[PROBLEM TO WORK ON]
Omit all pictures, and print word for word only the lines from the one containing "At what coordinates should I click to accomplish: Open the" through the end of the data.

[DATA FOR THIS TASK]

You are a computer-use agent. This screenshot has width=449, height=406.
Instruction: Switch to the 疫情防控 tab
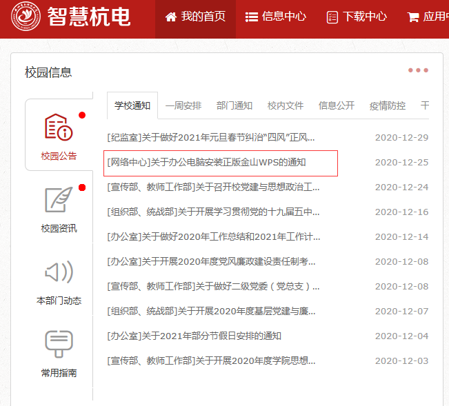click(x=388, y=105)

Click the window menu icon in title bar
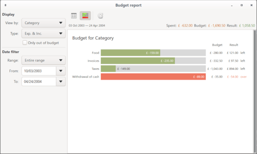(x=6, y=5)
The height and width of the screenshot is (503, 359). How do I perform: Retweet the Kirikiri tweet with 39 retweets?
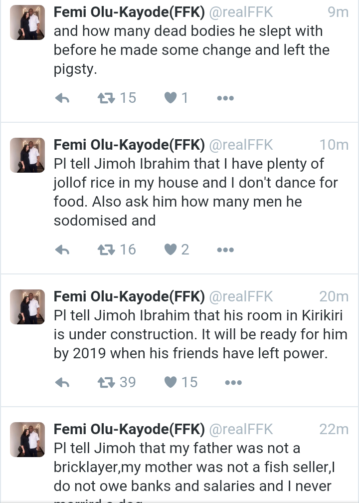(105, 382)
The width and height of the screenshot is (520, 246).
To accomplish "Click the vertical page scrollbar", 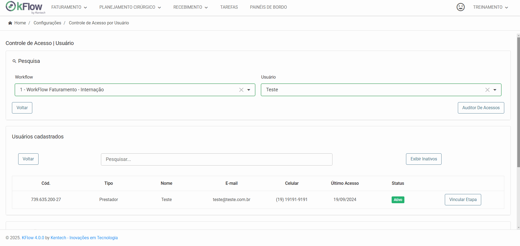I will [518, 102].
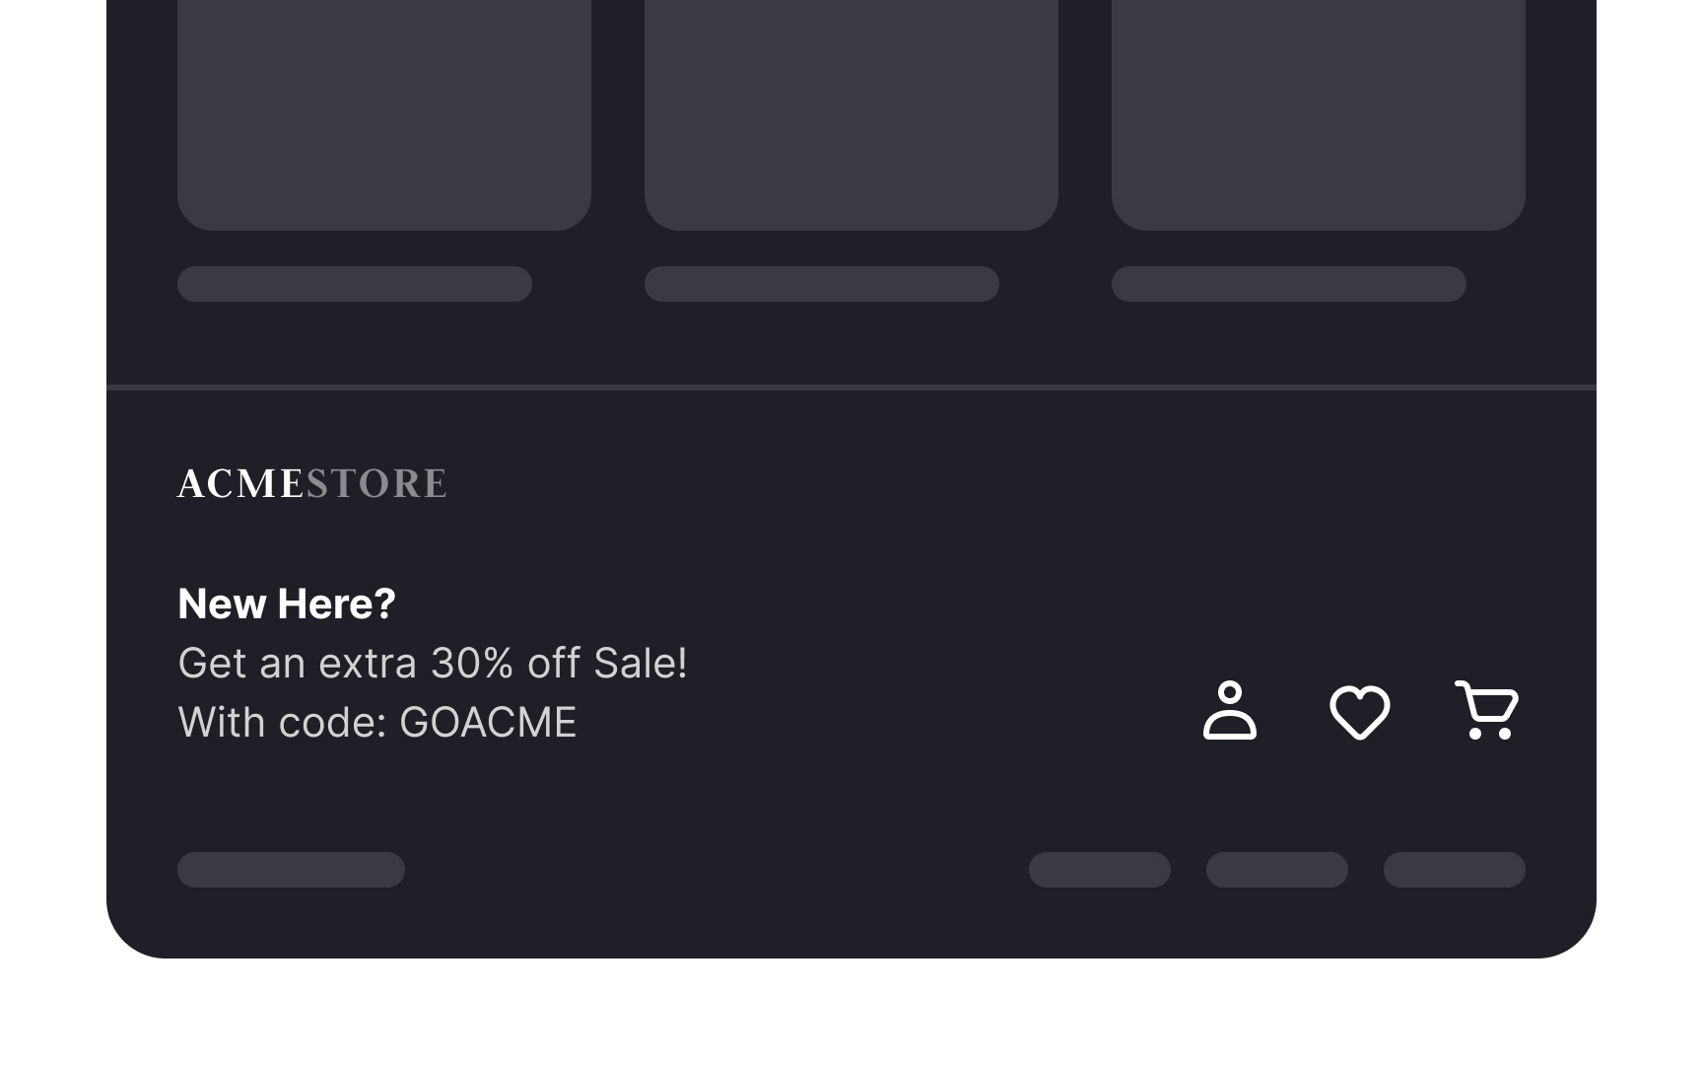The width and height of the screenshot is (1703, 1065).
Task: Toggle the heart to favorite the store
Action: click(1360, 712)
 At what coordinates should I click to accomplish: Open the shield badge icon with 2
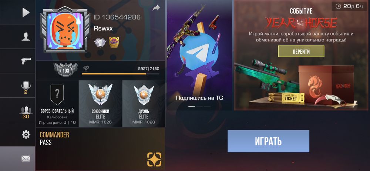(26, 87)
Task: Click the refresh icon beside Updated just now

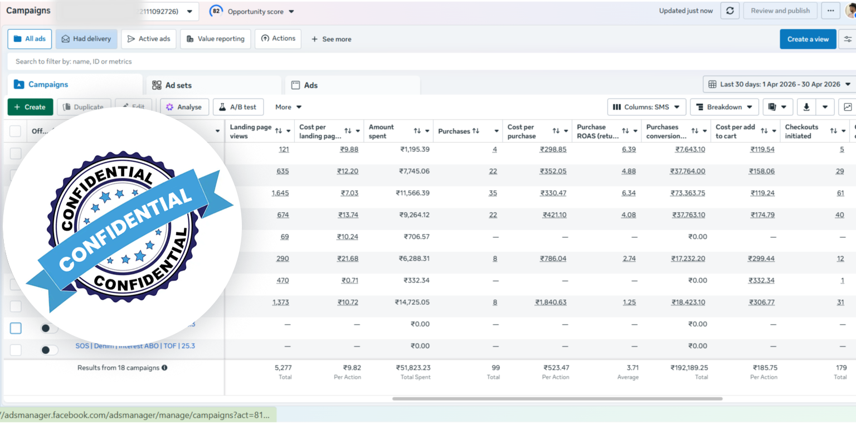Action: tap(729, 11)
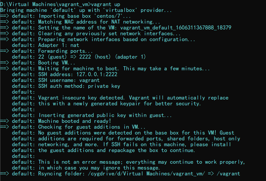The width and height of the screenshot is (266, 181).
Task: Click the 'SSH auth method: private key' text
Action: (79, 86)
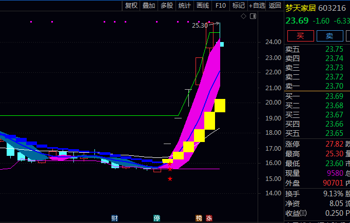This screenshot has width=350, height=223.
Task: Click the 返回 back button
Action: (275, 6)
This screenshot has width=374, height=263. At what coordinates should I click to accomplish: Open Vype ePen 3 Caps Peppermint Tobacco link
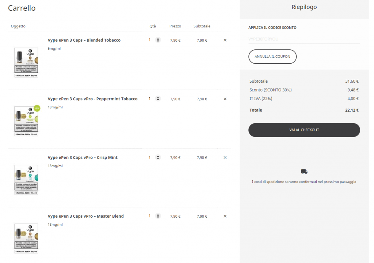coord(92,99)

[RESPONSE TO THIS TASK]
 At what coordinates should I click to accomplish: Open the shield badge icon with 2
(26, 87)
Task: Click the refresh icon beside Updated just now

Action: tap(729, 11)
The width and height of the screenshot is (266, 181).
Task: Click the 'SSH auth method: private key' text
Action: (79, 86)
This screenshot has width=350, height=223.
Task: Click the 返回 back button
Action: (275, 6)
This screenshot has width=374, height=263. At what coordinates should I click to accomplish: Open Vype ePen 3 Caps Peppermint Tobacco link
coord(92,99)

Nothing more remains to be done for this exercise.